I was also intrigued by a finding that Dr. Connor presented with a theory of Cholestanol formation and/or slow efflux of Cholestanol in the brain. I think that this theory warrants investigation. Without being a neurologist, I would venture to say that Cholestanol buildup in the brain is certainly not a good thing and that discoveries of this kind need serious consideration and investigation. We think this should be on the short list of research topics.

As we as a group continue post discussions about the meeting, we are confident that additional research topics will be raised and communicated back to the physicians and other individuals who can provide direction on the subject of research and how best to focus the resources that we as patients, and they as physicians have to realize and implement these research goals.

Lastly, we want to wholeheartedly thank all patients, their families, and the doctors who attended. Many came from far flung locations and sacrificed a great deal to attend.
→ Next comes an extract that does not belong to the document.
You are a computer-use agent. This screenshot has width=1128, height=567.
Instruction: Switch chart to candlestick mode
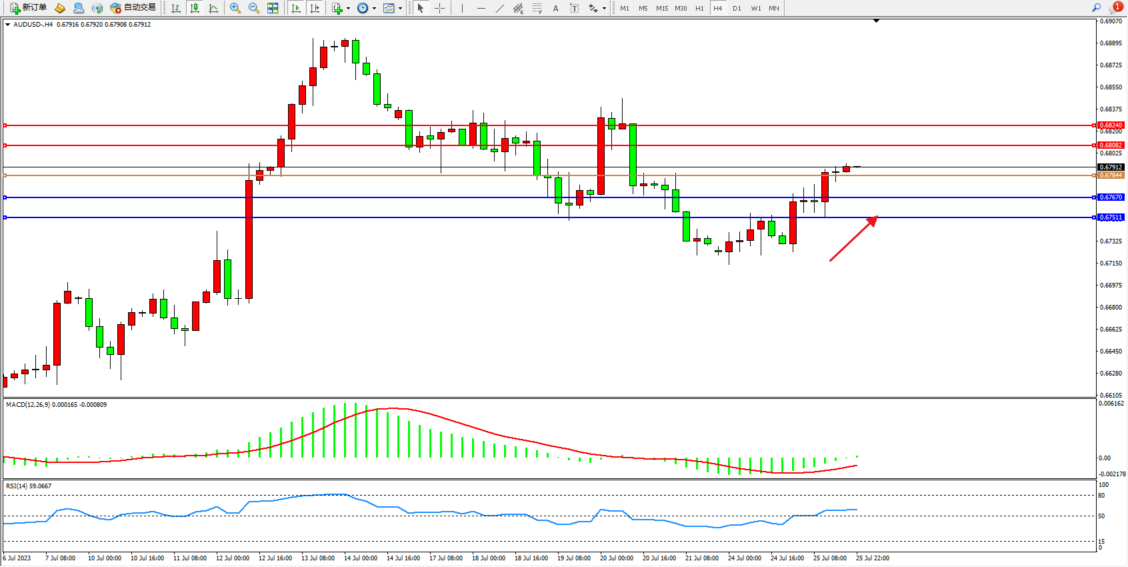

We also want to thank the ULF and all the volunteers who helped in all aspects from the meeting preparation to the social events that were part of the event. Without their support this meeting quite likely would not have happened on the scale that it did.

It was great to meet all of the families, patients, and doctors and to be able to discuss how we are going to proceed. We feel that this is a great start to some wonderful things from all perspectives of CTX care including diagnosis and treatment. We look forward to having some dedicated time for CTX next July during the annual ULF meeting and are excited to see the developments that will occur between now and then. We hope that everyone who attended felt this meeting was as productive as we did and left with a positive feeling about the future of CTX and the patients who are affected by it.